Echinacea cuts the chances of catching a common cold by 58 percent.
Echinacea reduces the duration of the common cold by almost one-and-a-half days.
Echinacea can be purchased from a wide variety of retailers and is typically consumed in capsule or syrup form.
Purify Your Air
Air purifiers keep your space ventilated and help eliminate moist, damp conditions where bacteria and viruses thrive. Controlling moisture indoors can limit the spread of infectious diseases, as well as helping to eliminate mold, dust mite, and cockroach growth.
Your diet and lifestyle are two key components for keeping your immune system strong, protecting it from foreign invaders prevalent in the environment. Staying away from sugar, for example, can be extremely effective, because refined sugar and refined carbohydrates in general (like white flour) suppresses immune function. Increasing your intake of vitamin C through leafy greens and small berries, like mulberries, can also support your defense system. Citrus fruits are also excellent supporters of immune health, but try to limit your intake of citrus juice, which is just liquid sugar with vitamins.
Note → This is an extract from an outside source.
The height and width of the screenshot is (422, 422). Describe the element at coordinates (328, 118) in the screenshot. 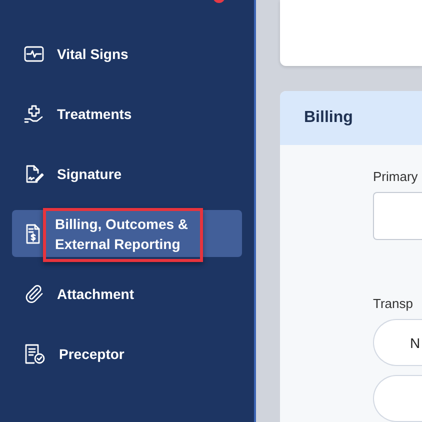

I see `card-title: Billing` at that location.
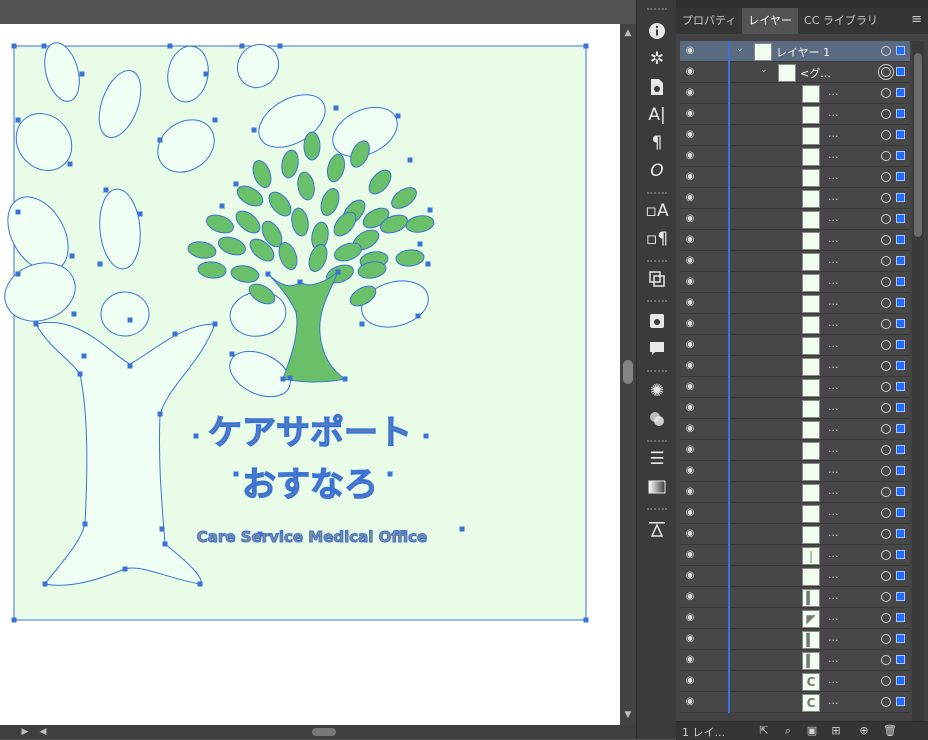 The image size is (928, 740). Describe the element at coordinates (657, 211) in the screenshot. I see `character-style-icon: ▫A` at that location.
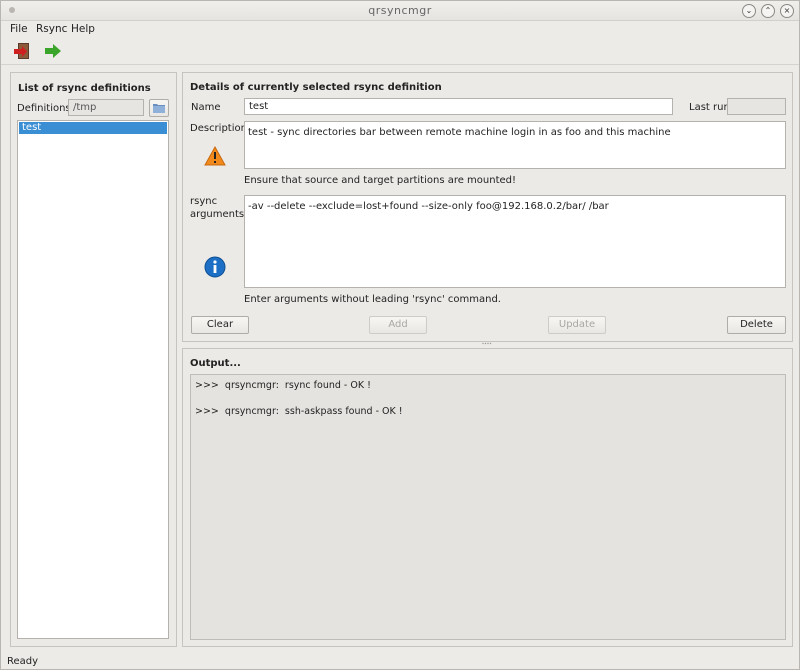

Again, stress provides a huge impact on immune health, and not managing it properly can lead you more susceptible to the cold and the flu. Meditation and proper sleep habits are crucial for managing stress levels and are also completely free. Exercise is also an important supporter of good health and is believed to play a role in overall disease prevention. So, in combination with an appropriate diet rich in probiotics, make sure you are staying active throughout the day.
A Healthy, Happy Toothbrush
Yes, your toothbrush can prevent you from getting the flu…..but, many germs and viruses that cause the flu can be hiding inside your brush! The list below contains suggestions for a happy, healthy toothbrush and a happy healthy you:
- Wash your hands before and after brushing your teeth, or someone else’s teeth.
- Set your toothbrush upright in a cup inside a bathroom cabinet (the bathroom is usually the most contaminated room in the house).
- Air dry your toothbrush.
- Your toothbrush can hold onto your germs and infections. When you are ill, change your toothbrush so that you do not re-infect yourself. You can pick up the inexpensive economy packs of toothbrushes and change it daily. Once you are well you can go back to your cooler, state-of-the-art toothbrush if you wish.
- Do not share your tooth brush; this will increase your risk of sharing or passing an infection to someone else.
- If you share a toothbrush holder, regularly clean and disinfect the holder. Ensure the brushes cannot touch each other.
Disclaimer: This information has not been given by a healthcare professional. This information is based upon research and information provided from healthcare sites and pamphlets. If your child is sick and needs medical assistance, please visit a healthcare clinic or professional. For emergencies, visit your closest hospital or dial 911.